33.     Compte tenu des interventions de la famille du requérant qui

sollicitait un réexamen de la situation et du fait qu'un délai de cinq

ans s'était écoulé depuis la première mise à exécution de l'arrêté

d'expulsion, le préfet du département du Bas-Rhin saisit, en

application de l'article 23 de l'ordonnance du 2 novembre 1945, la

Commission départementale des expulsions.  Celle-ci émit, le 13 mai

1987, un avis défavorable à  la levée de la mesure d'expulsion.

        Par décision du 14 septembre 1987, le ministre de l'intérieur

confirma cet avis et maintint l'arrêté d'expulsion du 1er février 1979

considérant qu'en raison notamment des faits commis par l'intéressé

postérieurement à la décision d'éloignement prise à son encontre, il

apparaissait que sa présence en France constituait toujours une menace

pour l'ordre public.

34.     Le requérant qui avait à nouveau regagné la France en juin

1987 fut arrêté le 21 septembre 1987.  Le tribunal correctionnel de

Mulhouse le condamna par jugement du 7 octobre 1987 à quatre mois

d'emprisonnement pour infraction à l'arrêté d'expulsion.

35.     Le 2 décembre 1987, le requérant présenta à nouveau au ministre

de l'intérieur une demande d'abrogation de l'arrêté d'expulsion de

1979.  Compte tenu de la menace pour l'ordre public que constituait sa

présence sur le territoire, il fut décidé de procéder à l'exécution

de l'arrêté.

# Données affichées

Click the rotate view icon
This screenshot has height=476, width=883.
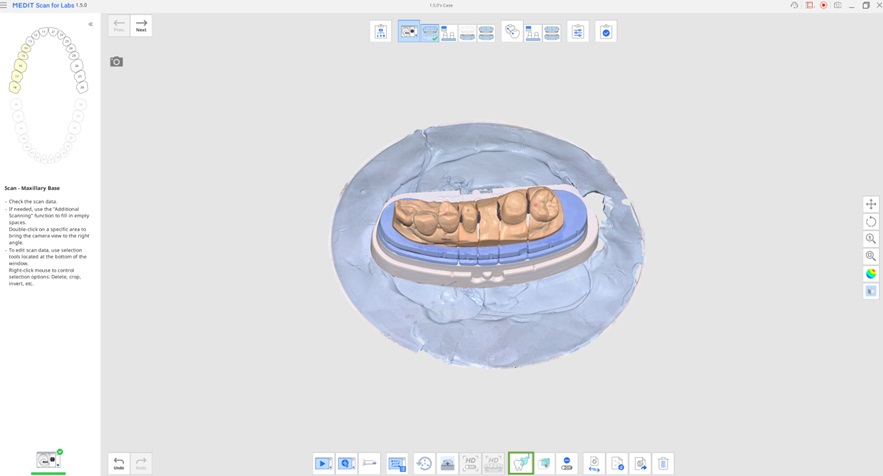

# Consigne A
Répondez aux questions suivantes d'après l'extrait :
(i) À quelle date la Commission départementale des expulsions émit-elle son avis ?
(ii) À quelle peine le tribunal correctionnel de Mulhouse condamna-t-il le requérant ?
(iii) Quel jour le requérant présenta-t-il à nouveau une demande d'abrogation de l'arrêté d'expulsion ?
# Consigne B
Citez l'extrait en commençant par « postérieurement à la » et en terminant par « à l'arrêté d'expulsion. ».
# Consigne C
Pour chaque affirmation, indiquez si elle concorde avec l'extrait en répondant oui ou non, puis citez les mots décisifs :
(i) Le requérant fut arrêté le 21 septembre 1987.
(ii) La Commission départementale des expulsions émit un avis favorable à la levée de la mesure d'expulsion.
(iii) Le ministre de l'intérieur leva l'arrêté d'expulsion de 1979.

# Réponse complète A
(i) Le 13 mai 1987.
(ii) À quatre mois d'emprisonnement.
(iii) Le 2 décembre 1987.

# Réponse complète B
postérieurement à la décision d'éloignement prise à son encontre, il

apparaissait que sa présence en France constituait toujours une menace

pour l'ordre public.

34.     Le requérant qui avait à nouveau regagné la France en juin

1987 fut arrêté le 21 septembre 1987.  Le tribunal correctionnel de

Mulhouse le condamna par jugement du 7 octobre 1987 à quatre mois

d'emprisonnement pour infraction à l'arrêté d'expulsion.

# Réponse complète C
(i) Oui : « fut arrêté le 21 septembre 1987 ».
(ii) Non : « un avis défavorable ».
(iii) Non : « maintint l'arrêté d'expulsion du 1er février 1979 ».